Recommended Daily Allowance: Infants 0-1/6 yrs. 0.4 mg. 1/6-1/2 yrs. 0.5 mg. 1/2-1 yrs. 0.6 mg.

Children 1-2 yrs. 0.6 mg. 2-3 yrs. 0.7 mg. 3-4 yrs. 0.8 mg. 4-6 yrs. 0.9 mg. 6-8 yrs. 1.1 mg. 8-10 yrs. 1.2 mg. Men 10-12 yrs. 1.3 mg. 12-14 yrs. 1.4mg. 14-18 yrs. 1.5 mg. 18-22 yrs. 1.6 mg. 22-75+ yrs. 1.7 mg. Women 10-12 yrs. 1.3 mg. 12-16 yrs. 1.4 mg. 16-75 + yrs, 1.5 mg.

Pregnant Women 1.8 mg. Lactating Women 2.0 mg.

Therapeutic Dose: Dr. Tom Spies of the Nutrition Clinic of the Hillman Hospital, Birmingham, Alabama, has treated more than 5,000 people with deficiencies of riboflavin. His figures indicate that a daily intake of the vitamin should be around 3.5 milligrams daily. Other doctors have used 25 milligrams.

Megadose: Under a physician's guidance 25 to 50 milligrams are recommended.


There is no known level of toxicity of riboflavin; however, prolonged use of a a dosage of 25 milligrams or more can induce high urinary loss of other B vitamins, especially vitamin B-6.

Deficiency Symptoms

Some of the most common signs of a deficiency of riboflavin are cracks and sores at the corners of the mouth—in medical terms, angular stomatitis associated with transverse fissures. The lips will have an abnormal shiny redness of the mucous membrane. There will also be a scaling or "sharkskin" appearance of the skin around the nose and eyes and occasionally over the ears. The tongue may be a purplish or magenta, swollen, painful and bright. A mild deficiency may produce whiteheads on the skin, and the hair and skin may become oily: a dosage of from five to fifteen milligrams daily has been used to clear up such conditions.
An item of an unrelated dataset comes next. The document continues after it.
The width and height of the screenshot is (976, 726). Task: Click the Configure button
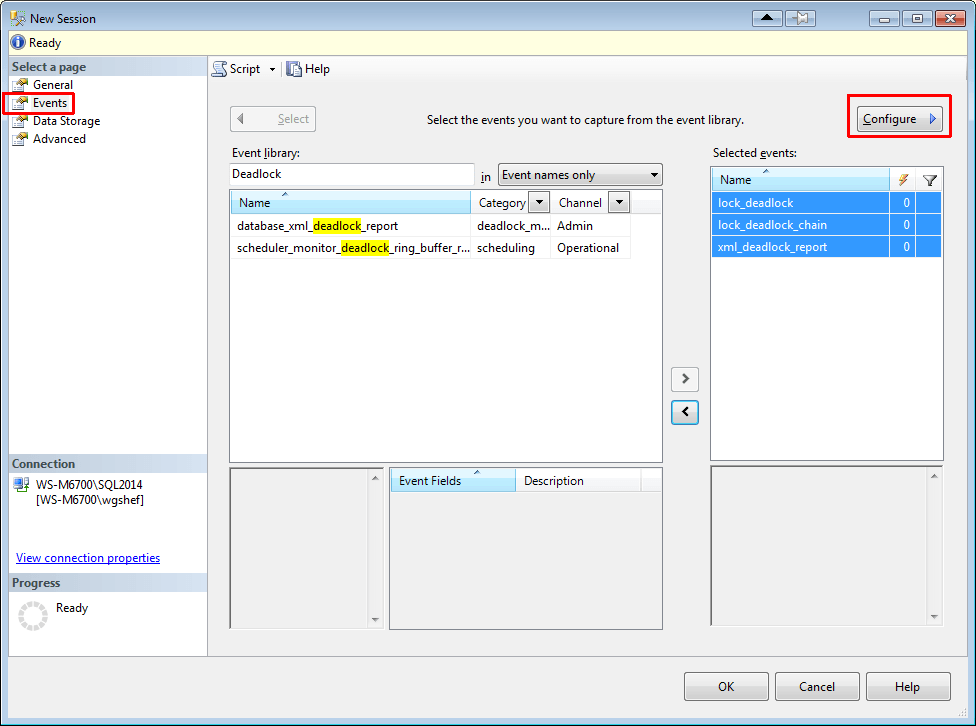tap(898, 118)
Although the flaking off of skin usually occurs on the facial area, the scrotum or vulva may also be affected. Many women who suffer several times a year from pain during intercourse plus inflammation and itching in the vaginal area have contracted an ail ment known as trichomonas (vaginitis) caused by a deficiency of riboflavin. This annoying ailment responds dramatically to as few as six milligrams a day of riboflavin.

A deficiency of riboflavin can also produce problems with the eyes. The eyes may show abnormal reaction to light, have bulbar conjunctivitis, burn, feel as though grit or sand is beneath the lids or undergo changes in the cornea. Most noticeable are bloodshot eyes because the riboflavin, necessary to carry oxygen to the small vessels, is missing. Other eye symptoms include watering, the accumulation of bits of mucus at the base of the lashes (especially during sleep) and splitting at the outer corners of the skin around the eyes. As few as five milligrams daily has helped clear up a variety of the above problems.

Finally, a deficiency of riboflavin is associated with hypoglycemia (low blood sugar). This disease occurs when the liver is unable to produce the enzymes to inactivate insulin. The excess insulin remains in the blood, causing fat to be formed and the blood sugar to fall. Without adequate riboflavin symptoms of trembling, dizziness or sluggishness will occur three to five hours after a meal. If protein is not ingested immediately, the symptoms will continue until fainting or a comatose state may occur, which if severe enough can bring on death. This condition is fortunately highly correctable through proper diet and a good, continuing supply of riboflavin and pantothenic acid.